> **What to work on**:
Convert the data starting at the line containing "Click the plus" and ending at the line containing "coord(203,552)" into a Markdown table with columns Row and Line, skipping blank lines.

+++ Task material +++

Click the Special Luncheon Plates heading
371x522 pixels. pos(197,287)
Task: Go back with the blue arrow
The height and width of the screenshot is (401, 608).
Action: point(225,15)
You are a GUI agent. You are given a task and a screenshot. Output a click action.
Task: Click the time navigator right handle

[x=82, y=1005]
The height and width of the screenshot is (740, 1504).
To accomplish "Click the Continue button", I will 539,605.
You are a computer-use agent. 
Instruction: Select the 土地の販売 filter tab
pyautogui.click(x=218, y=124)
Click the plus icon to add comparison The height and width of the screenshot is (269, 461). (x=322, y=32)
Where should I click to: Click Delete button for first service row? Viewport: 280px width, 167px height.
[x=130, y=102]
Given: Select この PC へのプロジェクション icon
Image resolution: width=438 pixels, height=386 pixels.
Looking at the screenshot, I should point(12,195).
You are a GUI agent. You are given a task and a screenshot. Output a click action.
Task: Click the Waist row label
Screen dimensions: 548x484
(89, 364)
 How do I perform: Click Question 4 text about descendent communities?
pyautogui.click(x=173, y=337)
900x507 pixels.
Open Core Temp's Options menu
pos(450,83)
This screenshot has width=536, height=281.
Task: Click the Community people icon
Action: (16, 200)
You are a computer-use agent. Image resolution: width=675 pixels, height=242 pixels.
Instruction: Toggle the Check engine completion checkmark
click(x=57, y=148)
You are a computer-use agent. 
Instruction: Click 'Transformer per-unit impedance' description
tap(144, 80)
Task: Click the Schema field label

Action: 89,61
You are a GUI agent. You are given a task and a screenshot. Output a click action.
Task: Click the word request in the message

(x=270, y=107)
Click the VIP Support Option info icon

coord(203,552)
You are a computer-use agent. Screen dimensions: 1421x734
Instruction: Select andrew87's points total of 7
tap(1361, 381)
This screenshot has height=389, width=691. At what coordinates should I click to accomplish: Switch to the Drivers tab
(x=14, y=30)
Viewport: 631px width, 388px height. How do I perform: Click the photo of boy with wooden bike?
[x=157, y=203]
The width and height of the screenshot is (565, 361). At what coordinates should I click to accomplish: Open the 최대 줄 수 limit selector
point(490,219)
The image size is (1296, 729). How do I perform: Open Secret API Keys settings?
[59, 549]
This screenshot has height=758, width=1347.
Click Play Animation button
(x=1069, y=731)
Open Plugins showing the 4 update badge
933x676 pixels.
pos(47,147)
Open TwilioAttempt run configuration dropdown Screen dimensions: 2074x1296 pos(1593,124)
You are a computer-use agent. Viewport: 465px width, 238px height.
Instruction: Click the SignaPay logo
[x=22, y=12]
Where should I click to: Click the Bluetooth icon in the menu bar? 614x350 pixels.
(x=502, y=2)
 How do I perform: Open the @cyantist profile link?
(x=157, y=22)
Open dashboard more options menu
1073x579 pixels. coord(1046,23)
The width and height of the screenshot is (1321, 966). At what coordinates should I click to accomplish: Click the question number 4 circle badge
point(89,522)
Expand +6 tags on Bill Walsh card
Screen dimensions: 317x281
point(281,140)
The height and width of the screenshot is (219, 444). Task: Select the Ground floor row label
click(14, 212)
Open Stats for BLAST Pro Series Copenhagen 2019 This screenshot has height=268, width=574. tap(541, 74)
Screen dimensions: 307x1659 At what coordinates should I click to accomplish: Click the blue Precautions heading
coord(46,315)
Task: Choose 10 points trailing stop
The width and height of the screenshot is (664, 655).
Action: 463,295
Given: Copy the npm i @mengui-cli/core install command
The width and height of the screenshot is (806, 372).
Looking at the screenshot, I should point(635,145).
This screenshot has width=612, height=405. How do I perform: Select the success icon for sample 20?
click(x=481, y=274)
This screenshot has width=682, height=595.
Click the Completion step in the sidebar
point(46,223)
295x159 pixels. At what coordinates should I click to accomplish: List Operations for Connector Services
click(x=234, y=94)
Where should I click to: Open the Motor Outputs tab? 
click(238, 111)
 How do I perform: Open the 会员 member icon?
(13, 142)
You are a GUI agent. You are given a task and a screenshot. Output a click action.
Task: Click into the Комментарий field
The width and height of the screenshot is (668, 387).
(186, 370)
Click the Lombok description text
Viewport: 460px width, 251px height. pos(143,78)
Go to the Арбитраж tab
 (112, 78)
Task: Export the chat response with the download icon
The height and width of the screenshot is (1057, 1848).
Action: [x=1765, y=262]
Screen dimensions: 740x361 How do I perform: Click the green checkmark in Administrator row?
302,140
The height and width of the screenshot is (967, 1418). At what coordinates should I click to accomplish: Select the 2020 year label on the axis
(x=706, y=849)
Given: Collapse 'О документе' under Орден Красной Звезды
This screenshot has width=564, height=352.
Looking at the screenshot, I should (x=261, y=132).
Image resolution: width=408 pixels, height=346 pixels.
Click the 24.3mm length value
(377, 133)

+++

> **Result for this task**:
| Row | Line |
|---|---|
| 1 | Click the plus icon to add comparison The height and width of the screenshot is (269, 461). (x=322, y=32) |
| 2 | Where should I click to: Click Delete button for first service row? Viewport: 280px width, 167px height. |
| 3 | [x=130, y=102] |
| 4 | Given: Select この PC へのプロジェクション icon |
| 5 | Image resolution: width=438 pixels, height=386 pixels. |
| 6 | Looking at the screenshot, I should point(12,195). |
| 7 | You are a GUI agent. You are given a task and a screenshot. Output a click action. |
| 8 | Task: Click the Waist row label |
| 9 | Screen dimensions: 548x484 |
| 10 | (89, 364) |
| 11 |  How do I perform: Click Question 4 text about descendent communities? |
| 12 | pyautogui.click(x=173, y=337) |
| 13 | 900x507 pixels. |
| 14 | Open Core Temp's Options menu |
| 15 | pos(450,83) |
| 16 | This screenshot has width=536, height=281. |
| 17 | Task: Click the Community people icon |
| 18 | Action: (16, 200) |
| 19 | You are a computer-use agent. Image resolution: width=675 pixels, height=242 pixels. |
| 20 | Instruction: Toggle the Check engine completion checkmark |
| 21 | click(x=57, y=148) |
| 22 | You are a computer-use agent.  |
| 23 | Instruction: Click 'Transformer per-unit impedance' description |
| 24 | tap(144, 80) |
| 25 | Task: Click the Schema field label |
| 26 | Action: 89,61 |
| 27 | You are a GUI agent. You are given a task and a screenshot. Output a click action. |
| 28 | Task: Click the word request in the message |
| 29 | (x=270, y=107) |
| 30 | Click the VIP Support Option info icon |
| 31 | coord(203,552) |